Document section

────────

Hello community,
I’ve been interested in this fabulous MonteCarloTreeSearch algorithm for a few months now.
I have read several documents like Medium MCTS, Wiki MCTS.
And in particular this github project: GitHub MCTS.
The project that seems the easiest to attack directly with MCTS is the Ultimate TicTacToe challenge.
The Monte Carlo Tree Search method has 4 key steps:
- The best-child
- The expand
- The rollout
- The back-propagate
In the best-child, we choose the best child or an undervalued child.
In the expand, a child is created from the selected child.
Here are the 4 graphics.
My current problem is in the best-child stage. In this step, I don’t understand how to create brothers / sisters. Indeed the graph always shows 1 or more children. Then in the expand step, we always create 1 child of the selected one.

────────

Data shown
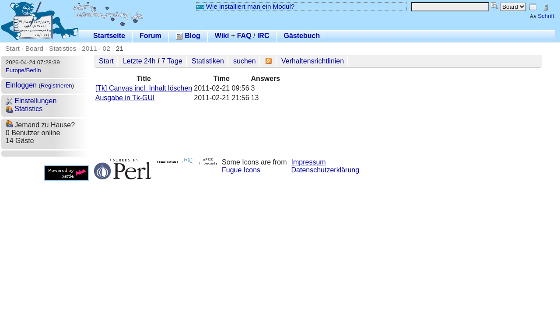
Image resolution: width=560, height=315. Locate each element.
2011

────────

Short task
In the forum post about Monte Carlo Tree Search, which project does the writer say seems the easiest to attack directly with MCTS?

Expected output
The Ultimate TicTacToe challenge.